Born: Tennessee, 1814.
Died: Palmyra, Ill., 1875.
Mr Foster was a unique character. Small in body, he was in mind alert and quick to learn and understand. At the age of fifteen he was baptized by Philip Mulkey in Tennessee. His father was a high and stern Calvinist and drove Robert from home when he became a Christian. So he came to Illinois with Tandy Trice, a pioneer preacher. The period of his youth must have been diligently improved, for he became a successful physician and remarkable preacher. The Christian ministry was the absorbing and consuming work of his life. His labors were chiefly in central Illinois, where he was associated with D. P. Henderson, W. P. Bowles, B. W. Henry, A. J. Kane and other mighty men of that time. How much this part of the State is indebted to his zeal, toils and sacrifices, only a few know. After he was well started in the ministry, he made a visit to his childhood's home in Tennessee. While there, he conducted a meeting of days and baptized his mother, two brothers and a sister. His proud father gave him no countenance, and he came away without even seeing him. In April, 1836, he started horse-back on an evangelizing tour, and the next November reported 150 baptisms. In 1837 he was associated with B. W. Stone in a meeting in Lynnville.

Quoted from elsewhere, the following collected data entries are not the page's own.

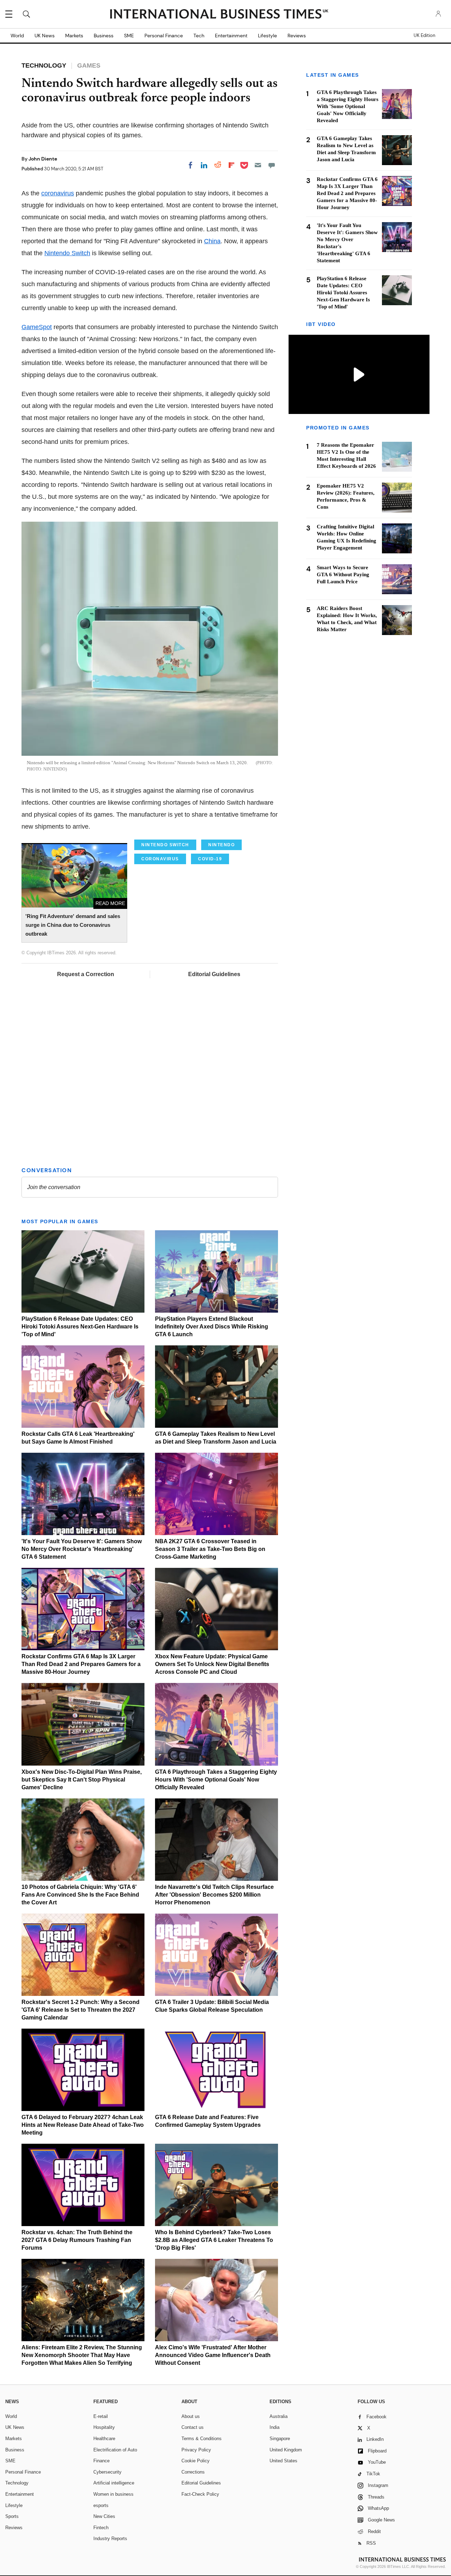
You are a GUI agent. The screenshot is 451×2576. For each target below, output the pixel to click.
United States (283, 2460)
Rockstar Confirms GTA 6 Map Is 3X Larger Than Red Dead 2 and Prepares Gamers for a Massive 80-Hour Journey (81, 1664)
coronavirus (57, 193)
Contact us (192, 2427)
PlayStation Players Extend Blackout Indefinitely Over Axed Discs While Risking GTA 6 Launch (211, 1326)
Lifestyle (267, 35)
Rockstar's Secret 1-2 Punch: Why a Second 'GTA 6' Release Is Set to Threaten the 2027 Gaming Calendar (80, 2010)
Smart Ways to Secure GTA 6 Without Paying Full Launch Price (343, 574)
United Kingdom (286, 2449)
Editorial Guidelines (214, 974)
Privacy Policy (196, 2449)
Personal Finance (163, 35)
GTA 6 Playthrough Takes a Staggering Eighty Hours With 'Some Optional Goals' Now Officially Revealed (216, 1779)
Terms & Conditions (201, 2438)
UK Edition (424, 35)
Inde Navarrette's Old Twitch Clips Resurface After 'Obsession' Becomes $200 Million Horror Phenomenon (214, 1894)
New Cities (104, 2516)
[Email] (258, 165)
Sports (12, 2516)
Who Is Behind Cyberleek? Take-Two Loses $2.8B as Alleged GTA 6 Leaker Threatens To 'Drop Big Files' (214, 2240)
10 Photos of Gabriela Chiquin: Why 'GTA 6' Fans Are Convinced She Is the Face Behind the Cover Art (80, 1894)
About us (190, 2416)
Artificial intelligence (113, 2483)
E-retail (100, 2416)
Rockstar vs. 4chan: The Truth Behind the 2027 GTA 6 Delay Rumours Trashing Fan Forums (76, 2240)
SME (129, 35)
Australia (279, 2416)
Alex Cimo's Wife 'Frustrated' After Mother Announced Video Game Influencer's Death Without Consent (213, 2355)
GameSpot (36, 327)
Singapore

In December, 1838, he was married to Miss Mary A. Burnett, near Palmyra. They began housekeeping in a log cabin on Wolf Creek, north of the site of Riverton. One of their sons, W B. Foster, became a brilliant and successful preacher, but died in his young prime. Several other children survive.
At one time, Dr. Foster had a lucrative medical practice in Carlinville, but this could not tie him to that profession His desire to preach pushed all else aside. His generosity knew no limit. It was that trait in him that led Dr. Bostick of Scottsville, to say: "Robert Foster is the smartest man I ever knew, but has the least common sense of any man I ever saw." John M. Palmer said that Robert Foster would give away the last dollar he had, then borrow another dollar and give that away.
He is said to have been the ablest and most convincing preacher in the State on the Bible way to become a Christian. Claiborn Hall, long a great man of God at Athens; Thos. E. Bondurant, first at Mechanicsburg, and M. M. and G. M. Goode, first at Chapman's Point, were turned to the Lord by Mr. Foster. He called the younger Mr. Goode his "son Timothy." Preaching on the conversion of the jailer, and replying to the contention that there were infants in this family, Mr. Foster said: "This jailer had one daughter. She married a shoemaker who was lame in one leg and blind in one eye. How did I learn this? Why, just like the preachers who say there were babies in this family who were baptized. I inferred it." His sermon on Philip and the eunuch was made very striking by modernizing the Scripture to suit the then prevalent conception for conversion.
Some amusing incidents are told of him. In those days it was the custom to have high, boxed-up pulpits. Mr. Foster was too short to see over the big Bible; so he was provided with a box on which to stand. When he began to exhort, he could not stay on the box, so his head would appear and disappear behind the high enclosure. A little girl in the audience witnessed his movements and was much troubled thereby; so she began to cry, saying: "Mother, why don't they let him o-u-t?"
Some of the good sisters somewhere had given him a stiff-bosomed shirt. They were shocked to notice at an out-of-doors baptismal occasion, when Mr. Foster removed his coat, that he had his shirt on front part behind, so occupied was he with his work. He was always himself. He did not "put on" or play a part. His eccentricities were as natural as the color of his eyes or the shape of his face.
At the close of his life, he said to George Sims, an aged comrade in the gospel: "Brother Sims, what a blessed thing it is that a Christian can die and exchange his old, wornout body for a spiritual one with Christ."